Helen Oleynikova is a Lecturer at the Department of Mechanical and Process Engineering at ETH Zürich, where she is part of the Autonomous Systems Lab. She works on the intersection of perception and planning, particularly for micro-aerial vehicles. Her research focuses on real-time onboard mapping, planning, and localization using visual-inertial systems and signed distance fields. Research Interests: Helen's work spans robotics, autonomous systems, and computer vision, with a focus on enabling safe and efficient navigation in complex environments. She specializes in visual-inertial odometry, SLAM, 3D mapping using signed distance fields, and real-time path planning for MAVs. Her projects often involve embedded systems and FPGA-based high-speed vision for obstacle avoidance. Publication Trends: Her recent publications (2023–2019) show a consistent focus on real-time, onboard algorithms for autonomous navigation.

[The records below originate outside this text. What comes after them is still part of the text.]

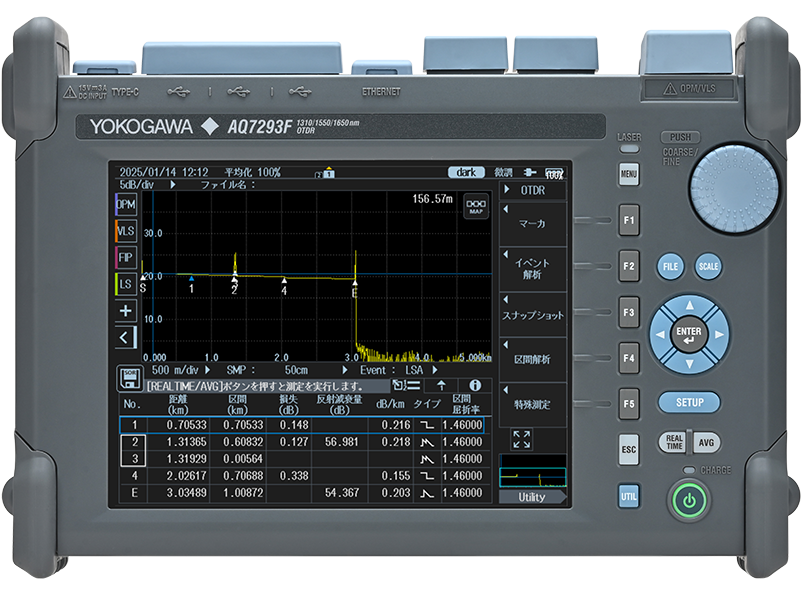Tap the LS light source icon
The height and width of the screenshot is (596, 802).
tap(126, 285)
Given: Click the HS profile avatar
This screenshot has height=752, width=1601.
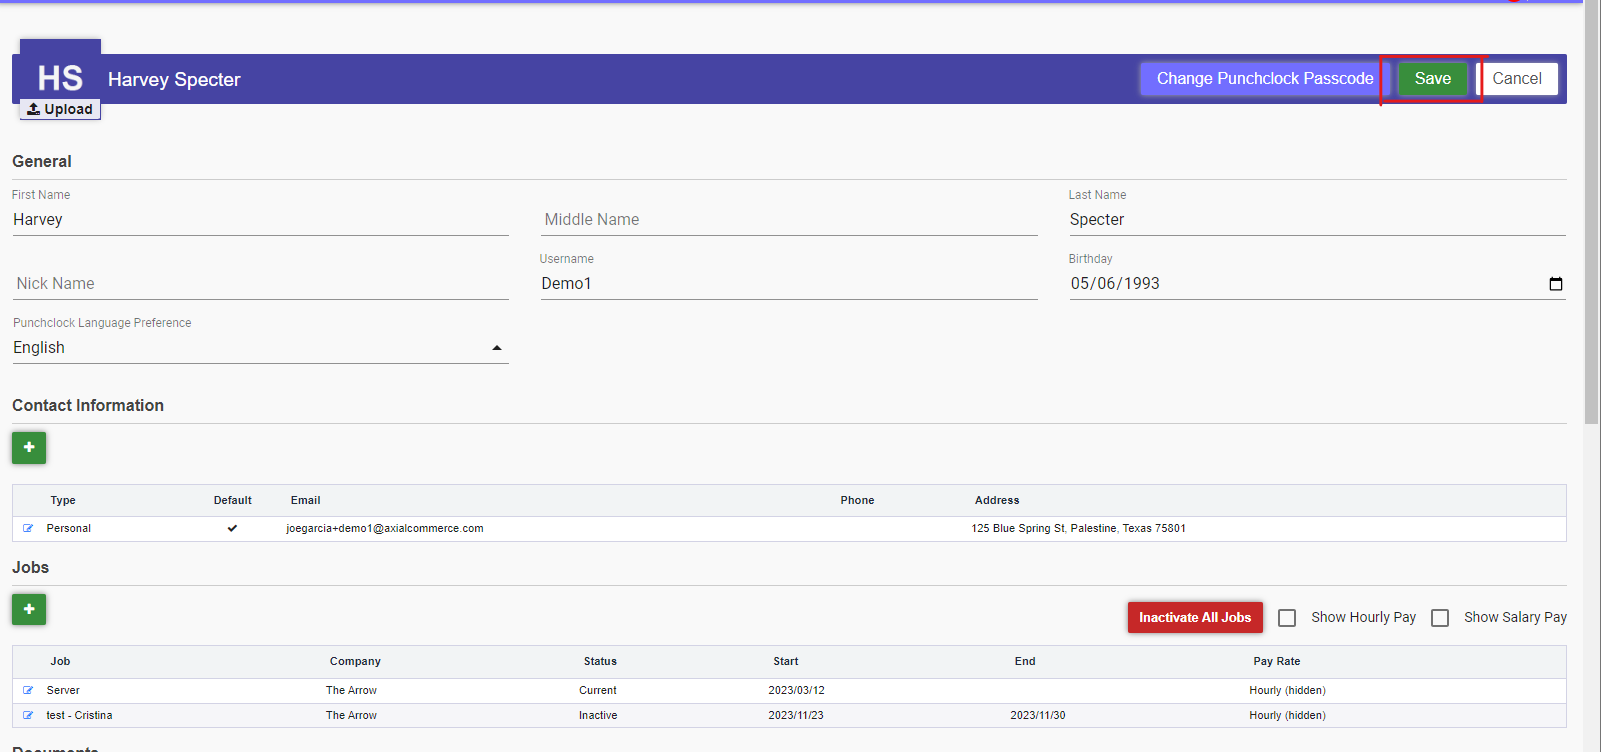Looking at the screenshot, I should point(60,77).
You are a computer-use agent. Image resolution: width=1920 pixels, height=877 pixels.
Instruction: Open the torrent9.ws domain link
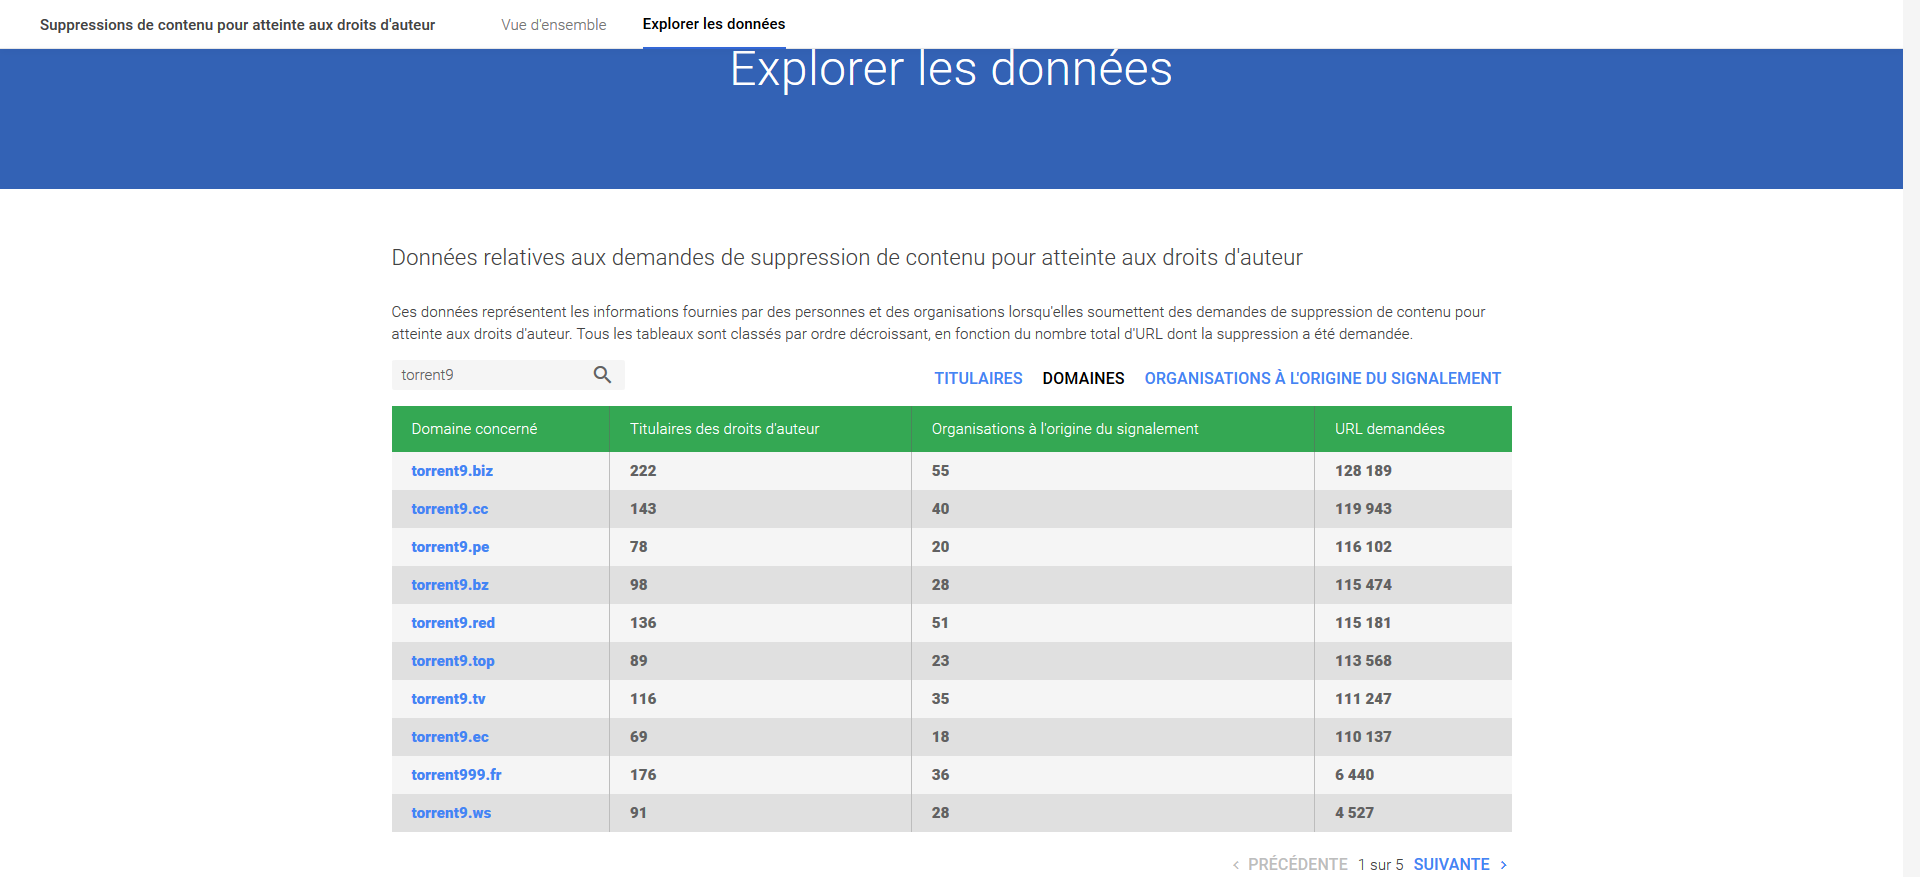click(x=451, y=813)

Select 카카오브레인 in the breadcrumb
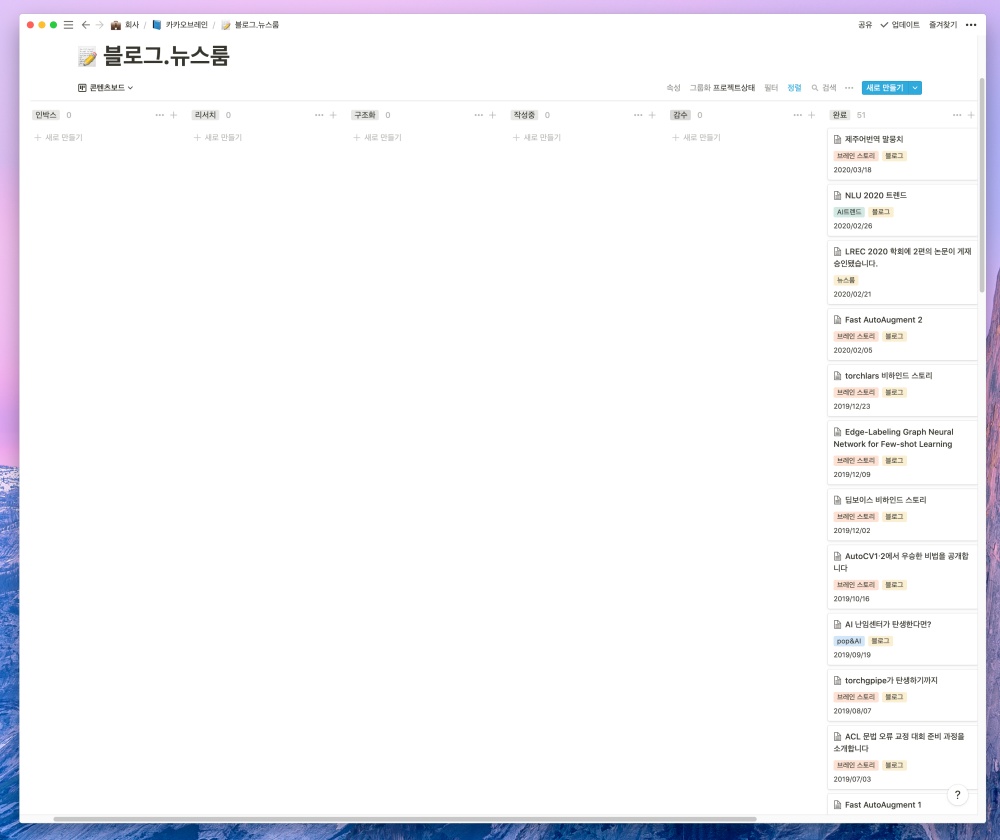(x=180, y=24)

Key themes include signed distance function maps, collision-free motion generation, global localization, and efficient exploration. She frequently publishes in top-tier robotics conferences such as ICRA and IROS, and journals like IEEE RA-L and Journal of Field Robotics. Professional Experience: Senior Researcher, Autonomous Systems Lab, ETH Zürich Senior Software Engineer, Isaac 3D Perception, Nvidia Senior Scientist, Microsoft Mixed Reality and AI Lab, Zürich Software Engineer, Google (StreetView) Contributor, Willow Garage (ROS, TurtleBot Arm) Education: PhD in Robotics, ETH Zürich (2019) MSc in Robotics, ETH Zürich BSc in Robotics, Olin College of Engineering (2011) Advising and Grants: While no formal students are listed, she has collaborated extensively with researchers at ETH Zürich and industry labs. Her work has been supported through institutional affiliations and industry research roles. She has contributed to open-source robotics software, particularly in ROS-based systems for manipulation and navigation. Labs and Teams: Helen is a key member of the Mobile Manipulation team at the Autonomous Systems Lab at ETH Zürich. She has also been involved in projects at Nvidia, Microsoft, Google, and Willow Garage, focusing on real-world deployment of autonomous systems.